Hace cinco inviernos escribí este breve texto.
Camino a mi casa hay un aromo. Es un inmenso árbol de flores amarillas muy perfumadas. No a cualquiera le gusta su aroma, muy fuerte y penetrante.
Noche a noche, cuando llego a su lado, paro un minuto para estar ahí. Es un cuadra oscura, así que me quedo a solas con el aromo y las estrellas.
De chico viví en Santa Teresita. Era costumbre en aquellos años plantar aromos en todas las veredas.
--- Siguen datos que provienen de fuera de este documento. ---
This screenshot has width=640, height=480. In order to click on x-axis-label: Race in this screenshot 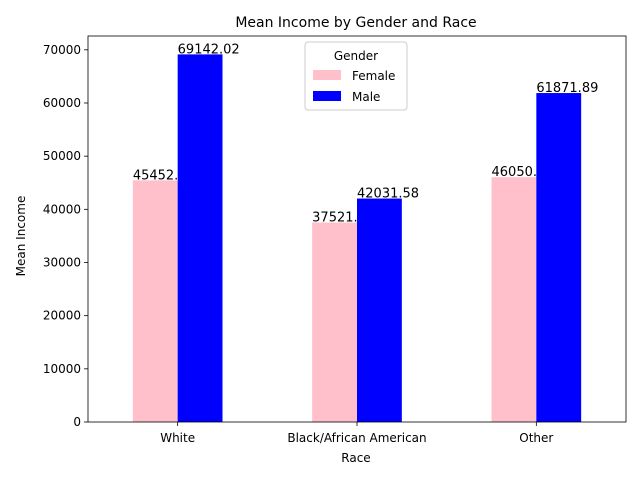, I will do `click(356, 458)`.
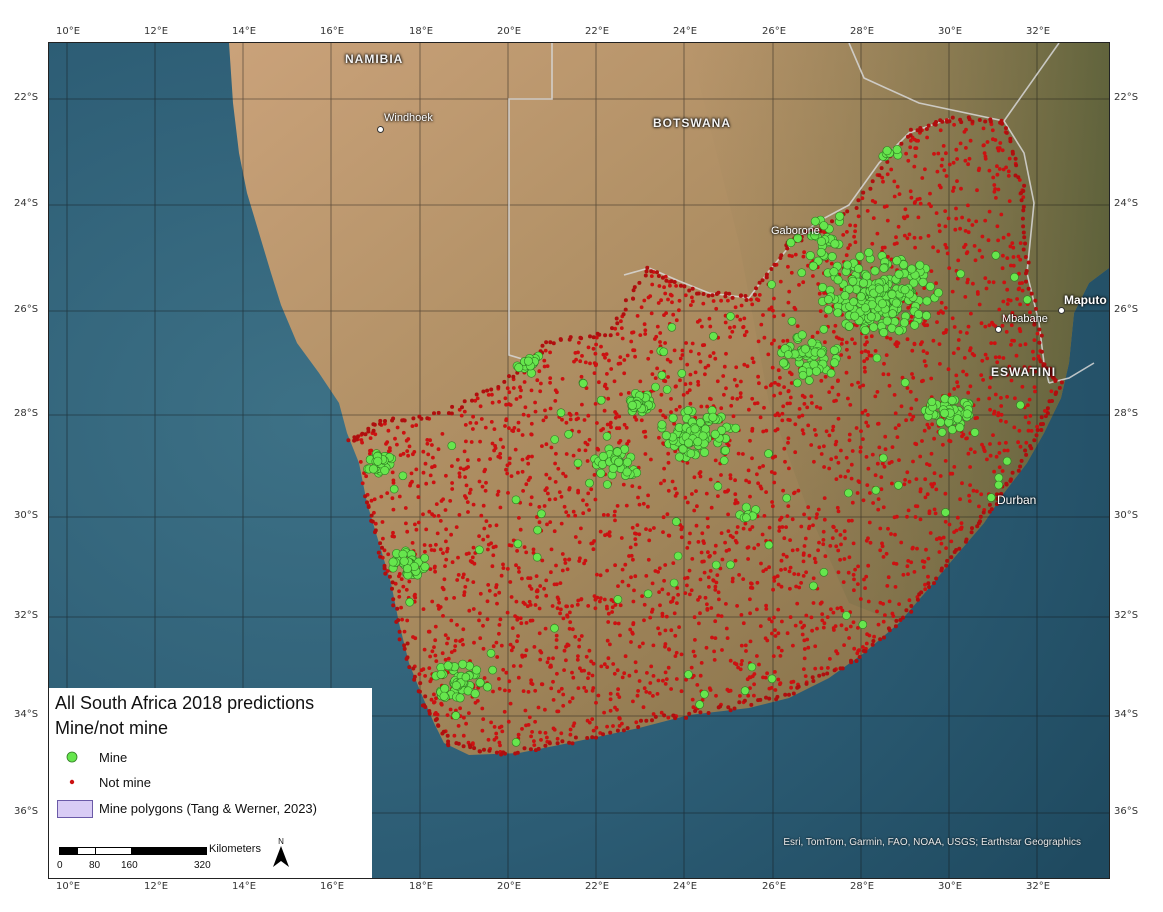 The width and height of the screenshot is (1163, 912). What do you see at coordinates (408, 118) in the screenshot?
I see `label-windhoek: Windhoek` at bounding box center [408, 118].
Yo sabía que llegaba la primavera cuando el aire, habitualmente cargado de sal marina, se llenaba del perfume de las flores amarillas.
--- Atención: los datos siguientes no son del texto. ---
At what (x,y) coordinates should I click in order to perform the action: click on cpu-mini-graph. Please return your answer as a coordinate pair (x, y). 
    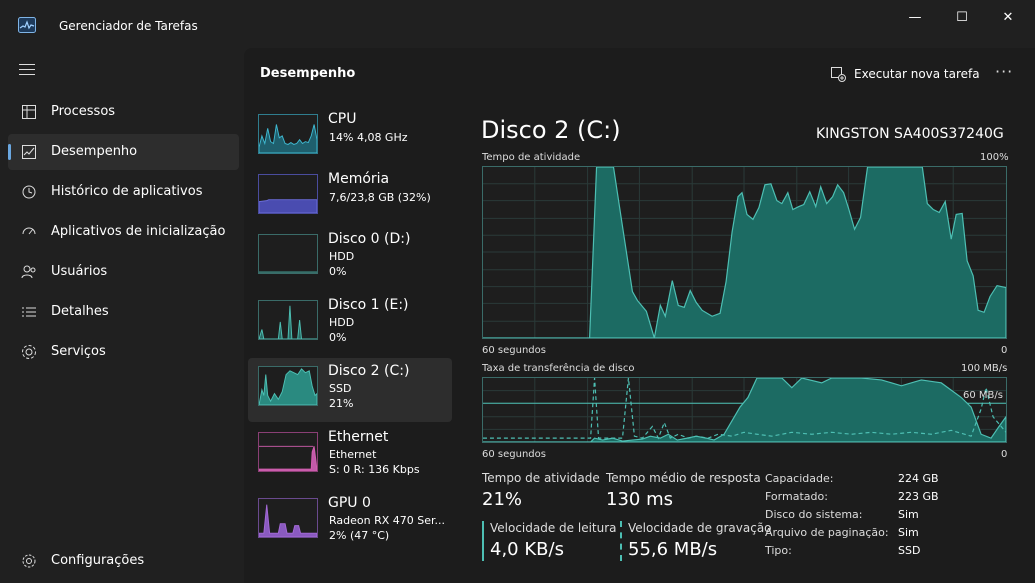
    Looking at the image, I should click on (288, 134).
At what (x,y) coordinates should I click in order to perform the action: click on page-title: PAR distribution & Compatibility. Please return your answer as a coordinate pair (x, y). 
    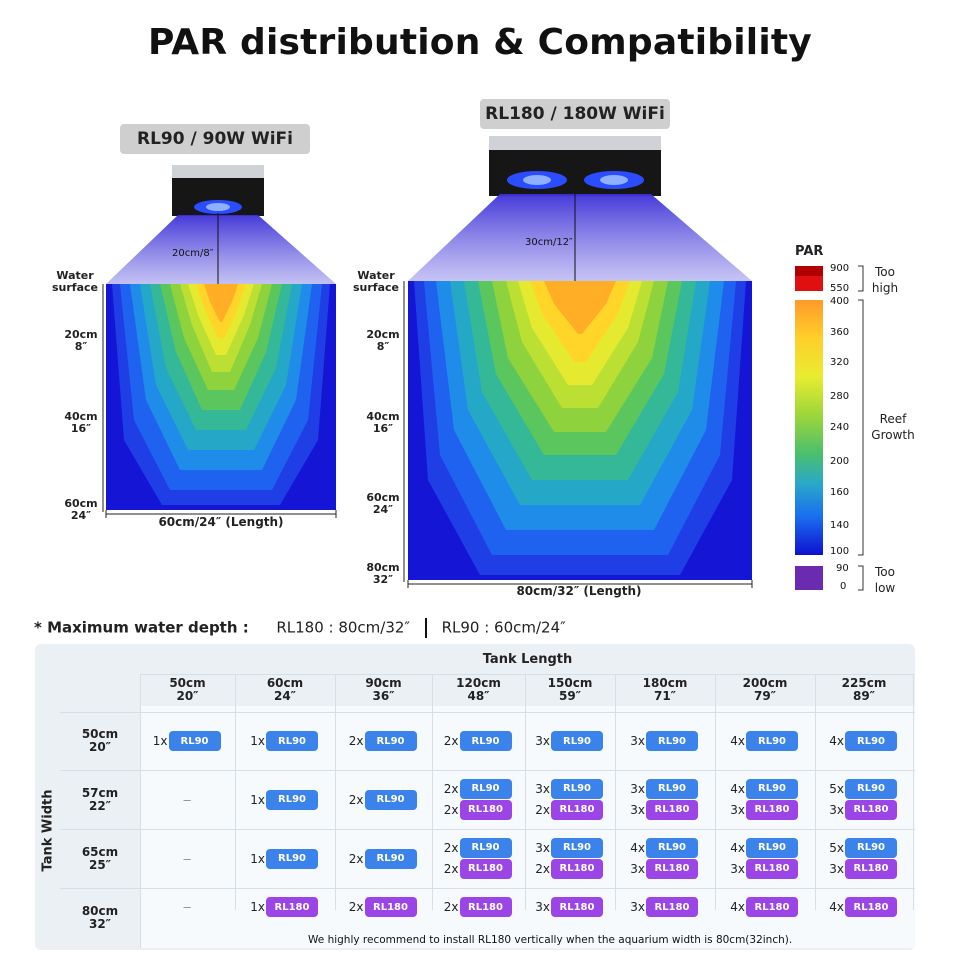
    Looking at the image, I should click on (480, 42).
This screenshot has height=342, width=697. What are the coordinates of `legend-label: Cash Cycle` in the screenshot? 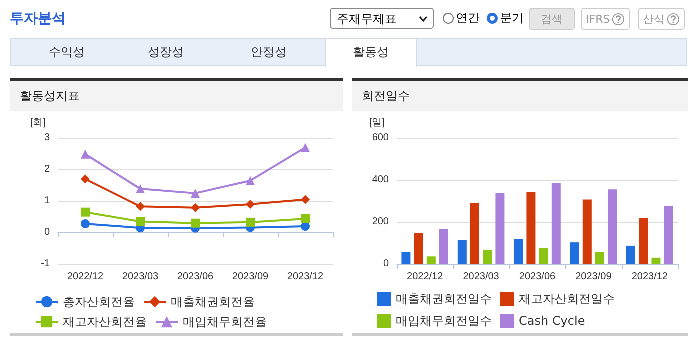 It's located at (552, 321).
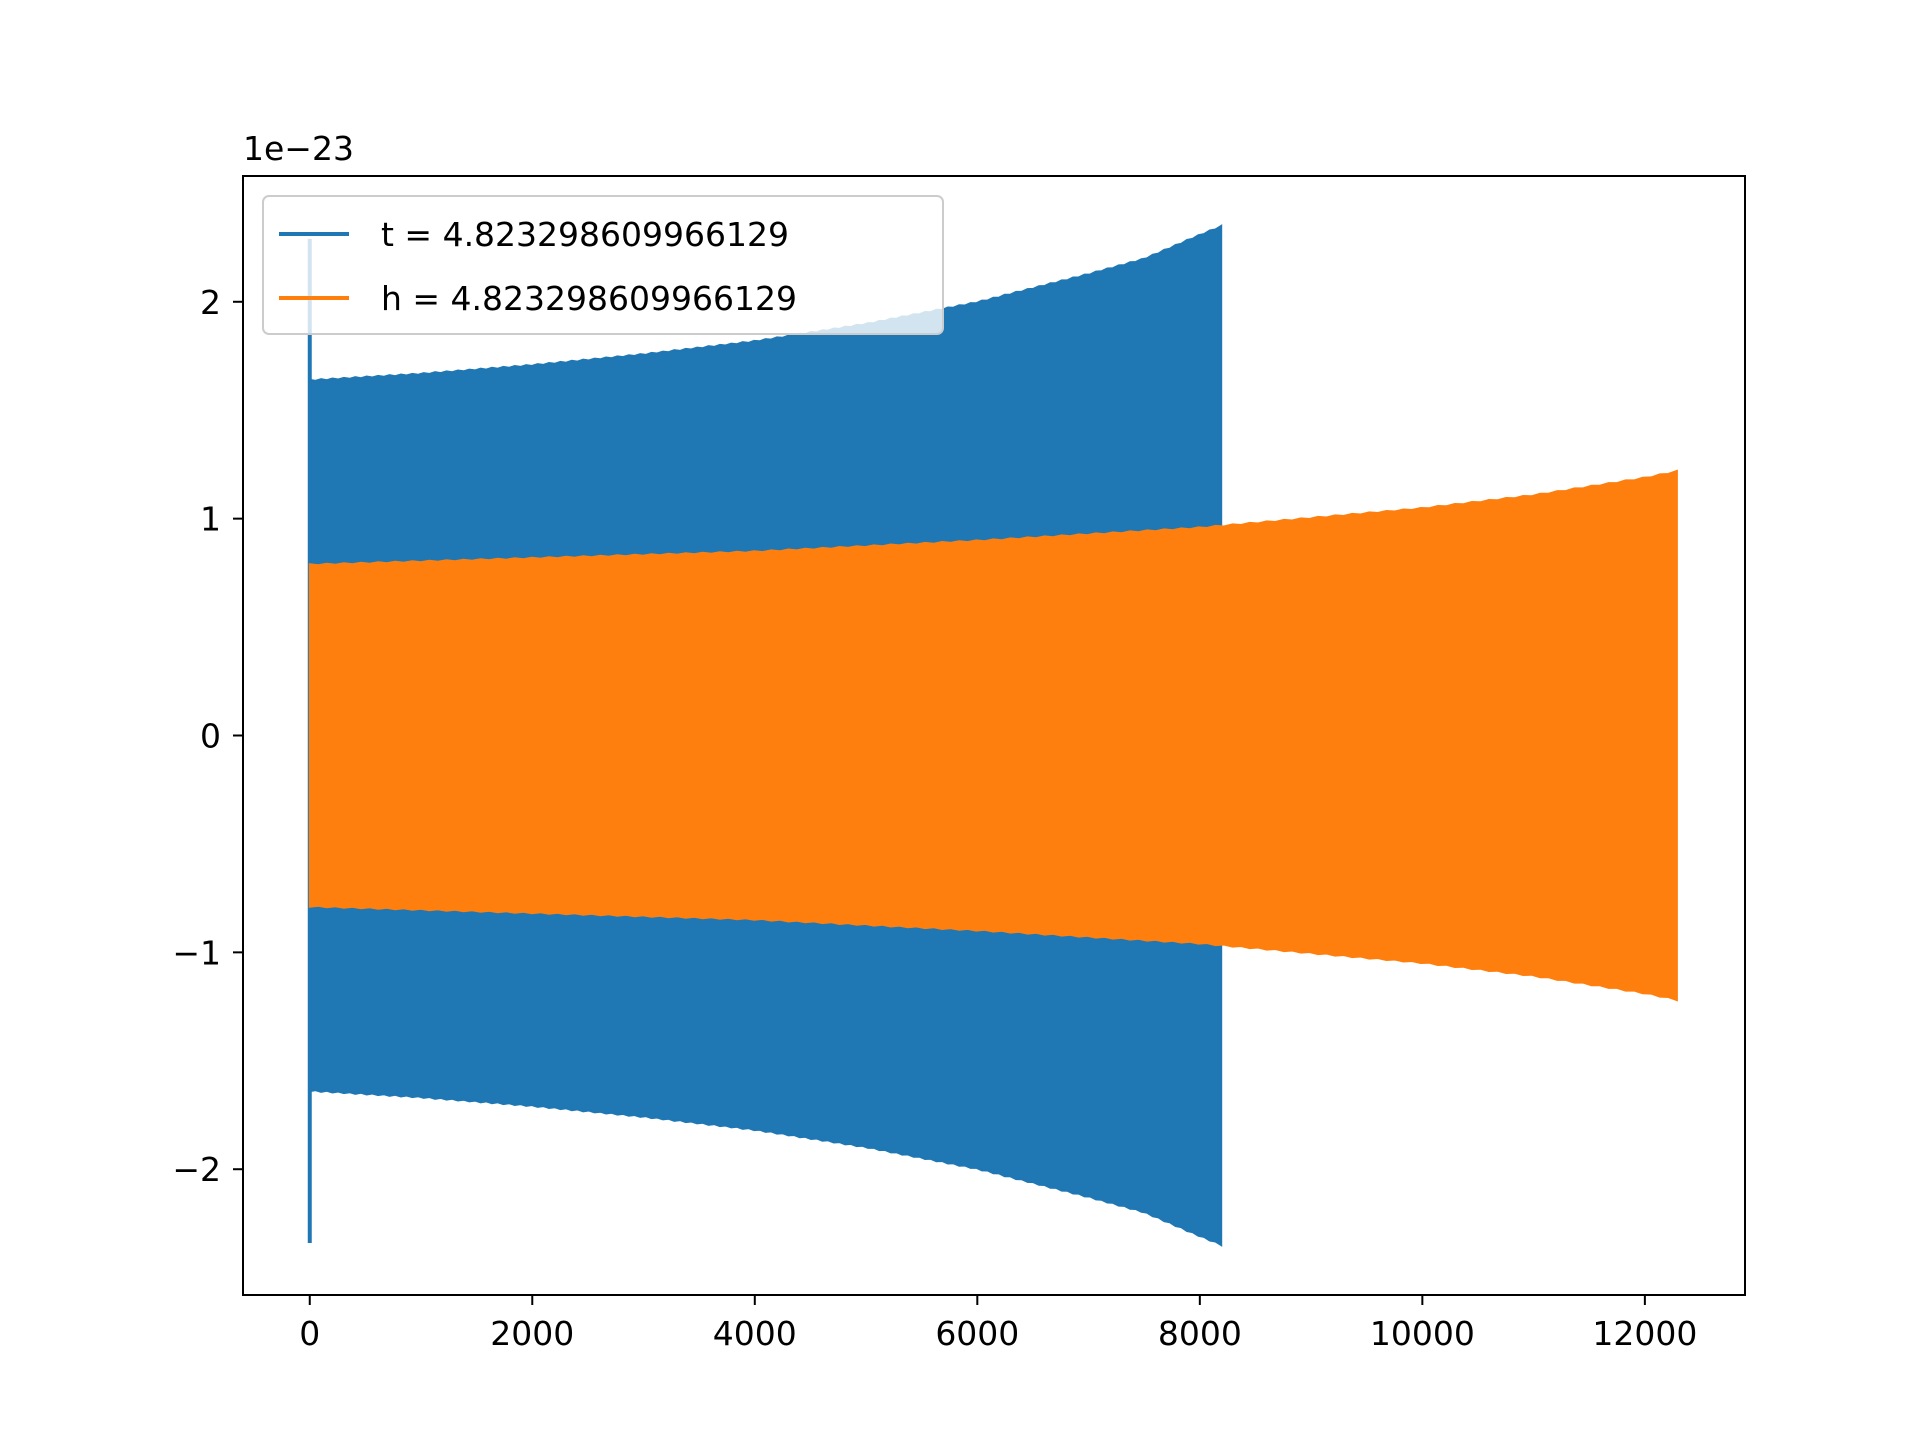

Ahora, mientras estoy parado en la oscuridad, siento de nuevo ese aroma y recuerdo el mar, la lejanía del mar, la lejanía de esos años que todavía están vívidos pero tan lejos, tan inasibles.
Ah, quién estuviera oliendo aquellos aromos.
Hace una semana los dueños de la casa donde estaba el árbol lo derribaron para poner unos tubos de desagüe. Miré el tronco tirado por un largo rato con un nudo en la garganta. Ese aromo, como tantas otras cosas, era un símbolo del pasado, era el pasado, y como tantas otras cosas, fue tumbado, destruido, aniquilado.
Guardo sus flores (ya secas) en mi habitación, pero no vale: el tiempo va a pasar lo mismo.